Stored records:
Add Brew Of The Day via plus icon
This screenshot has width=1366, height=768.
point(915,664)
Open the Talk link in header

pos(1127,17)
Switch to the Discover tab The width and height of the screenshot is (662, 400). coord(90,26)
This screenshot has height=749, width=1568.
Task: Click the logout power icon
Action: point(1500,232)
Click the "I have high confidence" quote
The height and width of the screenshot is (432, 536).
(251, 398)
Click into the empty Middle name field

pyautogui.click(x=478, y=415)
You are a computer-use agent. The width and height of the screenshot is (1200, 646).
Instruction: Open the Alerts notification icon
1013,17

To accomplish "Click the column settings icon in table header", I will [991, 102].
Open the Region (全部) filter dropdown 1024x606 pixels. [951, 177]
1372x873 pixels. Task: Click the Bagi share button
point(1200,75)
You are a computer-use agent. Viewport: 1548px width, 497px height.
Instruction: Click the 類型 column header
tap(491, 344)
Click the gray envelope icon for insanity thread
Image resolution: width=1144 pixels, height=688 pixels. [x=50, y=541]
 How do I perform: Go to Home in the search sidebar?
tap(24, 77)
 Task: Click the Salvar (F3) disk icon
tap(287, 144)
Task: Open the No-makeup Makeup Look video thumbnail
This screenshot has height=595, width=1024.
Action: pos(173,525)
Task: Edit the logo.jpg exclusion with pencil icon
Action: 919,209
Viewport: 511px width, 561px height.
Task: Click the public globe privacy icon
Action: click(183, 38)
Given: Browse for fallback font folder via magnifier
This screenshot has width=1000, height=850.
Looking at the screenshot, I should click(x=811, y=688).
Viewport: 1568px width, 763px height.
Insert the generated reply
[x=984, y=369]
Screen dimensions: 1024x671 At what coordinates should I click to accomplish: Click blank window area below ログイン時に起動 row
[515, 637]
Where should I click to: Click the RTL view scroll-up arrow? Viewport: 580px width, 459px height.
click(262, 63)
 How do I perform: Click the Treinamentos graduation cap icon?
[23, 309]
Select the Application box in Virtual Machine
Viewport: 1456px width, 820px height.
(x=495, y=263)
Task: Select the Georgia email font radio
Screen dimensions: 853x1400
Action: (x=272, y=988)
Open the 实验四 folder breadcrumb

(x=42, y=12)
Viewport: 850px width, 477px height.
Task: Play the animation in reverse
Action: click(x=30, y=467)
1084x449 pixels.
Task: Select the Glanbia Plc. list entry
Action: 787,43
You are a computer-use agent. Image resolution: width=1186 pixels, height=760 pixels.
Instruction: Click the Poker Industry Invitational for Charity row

> [Assignment]
Restate all entries above verbatim.

> [Solution for this exercise]
Add Brew Of The Day via plus icon
This screenshot has width=1366, height=768.
point(915,664)
Open the Talk link in header

pos(1127,17)
Switch to the Discover tab The width and height of the screenshot is (662, 400). coord(90,26)
This screenshot has height=749, width=1568.
Task: Click the logout power icon
Action: point(1500,232)
Click the "I have high confidence" quote
The height and width of the screenshot is (432, 536).
(251, 398)
Click into the empty Middle name field

pyautogui.click(x=478, y=415)
You are a computer-use agent. The width and height of the screenshot is (1200, 646).
Instruction: Open the Alerts notification icon
1013,17

To accomplish "Click the column settings icon in table header", I will [991, 102].
Open the Region (全部) filter dropdown 1024x606 pixels. [951, 177]
1372x873 pixels. Task: Click the Bagi share button
point(1200,75)
You are a computer-use agent. Viewport: 1548px width, 497px height.
Instruction: Click the 類型 column header
tap(491, 344)
Click the gray envelope icon for insanity thread
Image resolution: width=1144 pixels, height=688 pixels. [x=50, y=541]
 How do I perform: Go to Home in the search sidebar?
tap(24, 77)
 Task: Click the Salvar (F3) disk icon
tap(287, 144)
Task: Open the No-makeup Makeup Look video thumbnail
This screenshot has height=595, width=1024.
Action: pos(173,525)
Task: Edit the logo.jpg exclusion with pencil icon
Action: 919,209
Viewport: 511px width, 561px height.
Task: Click the public globe privacy icon
Action: click(183, 38)
Given: Browse for fallback font folder via magnifier
This screenshot has width=1000, height=850.
Looking at the screenshot, I should click(x=811, y=688).
Viewport: 1568px width, 763px height.
Insert the generated reply
[x=984, y=369]
Screen dimensions: 1024x671 At what coordinates should I click to accomplish: Click blank window area below ログイン時に起動 row
[515, 637]
Where should I click to: Click the RTL view scroll-up arrow? Viewport: 580px width, 459px height.
click(262, 63)
 How do I perform: Click the Treinamentos graduation cap icon?
[23, 309]
Select the Application box in Virtual Machine
Viewport: 1456px width, 820px height.
(x=495, y=263)
Task: Select the Georgia email font radio
Screen dimensions: 853x1400
Action: (x=272, y=988)
Open the 实验四 folder breadcrumb

(x=42, y=12)
Viewport: 850px width, 477px height.
Task: Play the animation in reverse
Action: click(x=30, y=467)
1084x449 pixels.
Task: Select the Glanbia Plc. list entry
Action: 787,43
You are a computer-use agent. Image resolution: width=1186 pixels, height=760 pixels.
Instruction: Click the Poker Industry Invitational for Charity row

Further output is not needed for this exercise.